Desde la dinastía XVIII del Imperio Nuevo adquiere importancia su culto, sustituyendo en Tebas a la diosa Amonet como esposa de Amón. Amonet la diosa del Misterio, hace referencia a lo oculto, como diosa protectora y primordial, personifica el viento del norte, que trae la vida. Se la representó como serpiente, o mujer con cabeza de serpiente, tocada con la corona roja del Bajo Egipto en Tebas y bajo la apariencia de una mujer con cabeza de rana en Hermópolis, que junto con Amón y las otras tres parejas creadoras generan todo lo manifestado (Desroches, 1999).

Su culto se desarrolló en el Imperio Medio, pero puede ser que Mut haya tomado fuerza como una diosa que posee los atributos del alto y bajo Egipto después de la unificación de las dos tierras y se haya desarrollado con fuerza durante el Imperio Nuevo. Los hijos de Mut fueron Khonsu dios lunar y Montu dios de la guerra. Su principal centro de culto se encontraba en Karnak, junto al templo de Amón, pero también en otros lugares.
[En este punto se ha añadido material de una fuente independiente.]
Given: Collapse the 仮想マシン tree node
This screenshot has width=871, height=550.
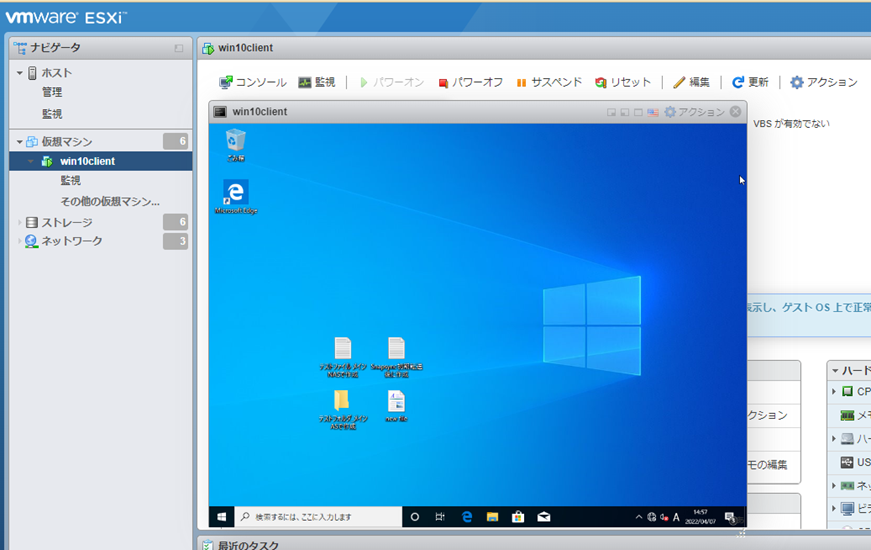Looking at the screenshot, I should pyautogui.click(x=20, y=142).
Mut aparece representada con la corona doble del alto y el bajo Egipto, un tocado de buitre, cetro de papiro y el Ankh. Como diosa del Cielo se manifiesta en forma de buitre con el nudo mágico en sus garras y también como una vaca, con Amón y como ser andrógeno.

Aparece en algunos textos como diosa primordial, emergente del Nun (Aguas Primordiales), como gran diosa madre, según hace referencia la siguiente cita extraída de la capilla de Adjamani: “la fuerte de arco, la que estuvo con Nun, la primordial, la madre que pario su propio parto, la diosa fuerte” (Marin, 2000).
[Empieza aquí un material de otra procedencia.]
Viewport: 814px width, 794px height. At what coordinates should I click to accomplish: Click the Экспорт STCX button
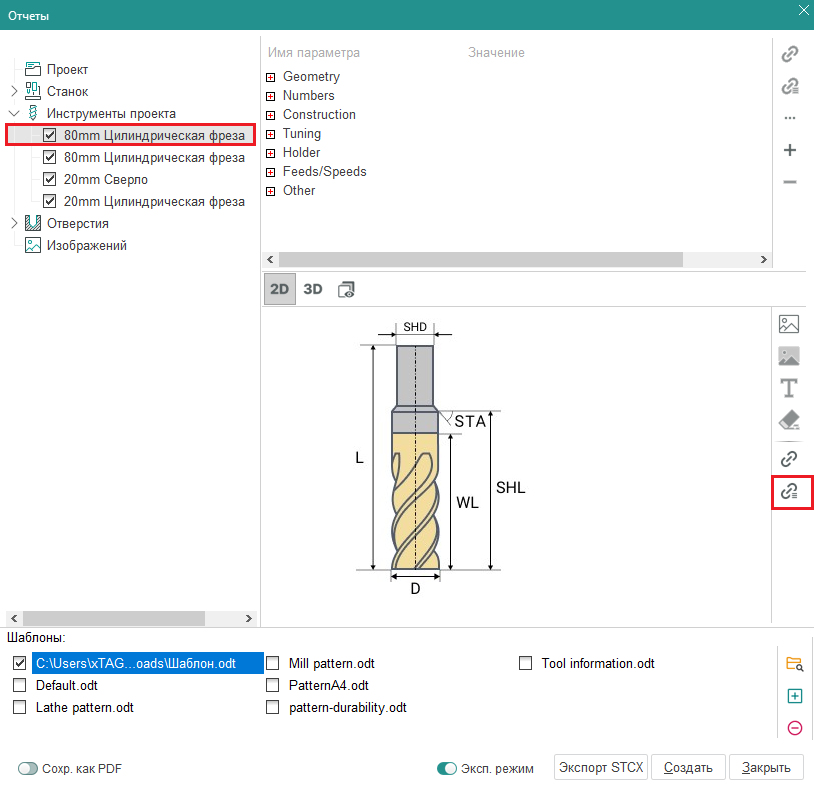602,767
Mut, como la diosa Amonet, tiene una doble manifestación padre-madre por eso es que aparece también como ser andrógeno. Se la relaciona también con la diosa Neit, la grande, la madre divina, la Vaca que parió a Ra, la madre y el padre en el origen, la serpiente, la que midió la tierra, entre otras. Con su aspecto de madre primordial se asocia como dispensadora del parto, la que da viento, la que genera la vida.
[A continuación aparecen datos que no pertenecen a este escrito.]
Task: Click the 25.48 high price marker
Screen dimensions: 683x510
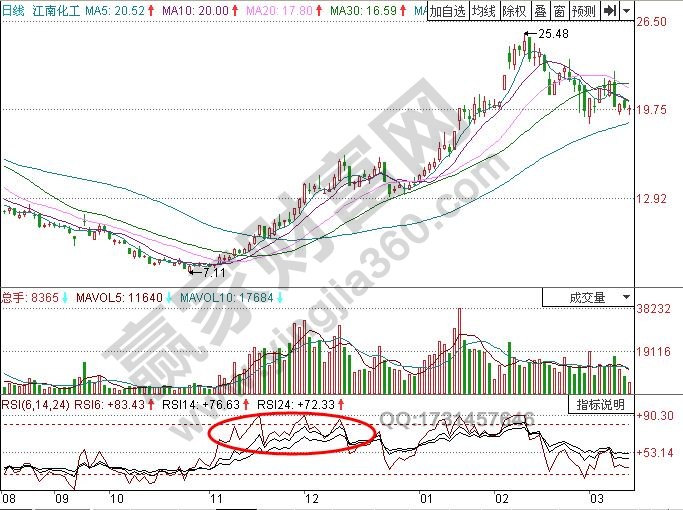Action: point(553,33)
Mut aparece como la diosa madre primordial que se manifiesta en diferentes aspectos donde se ve identificada con diferentes diosas. En la mayoría de las ocasiones se la ve vinculada a través de diferentes aspectos con la diosa Hathor pero también se la representa como leona en donde se convertirá en Sekhmet para volver a equilibrar todo lo que ponga en peligro la estabilidad del orden creado (Sevilla Cueva, 1998).
El aspecto femenino como figura materna, ha estado presente desde la antigüedad. La gran madre, la diosa primordial, la madre de los dioses y del mundo, encontramos en ella los aspectos creadores y protectores que la relacionan con las demás diosas generadoras de vida del panteón egipcio.
Jordania Santos
Bibliografía
Desroches, C. N. (1999). La mujer en tiempos de faraones. España: Complutense.
Marin, A. H. (2000). Las inscripciones de Mut en el templo de Debod. . Boletín de la Asociación Española de Egiptología, (10), 179.
Schwarz, F. (2005). Egipto Revelado. Argentina: Kier.
Sevilla Cueva, C. (1998). El principio femenino de la realeza egipcia: Las divinas adoratrices de Amon. Sevilla.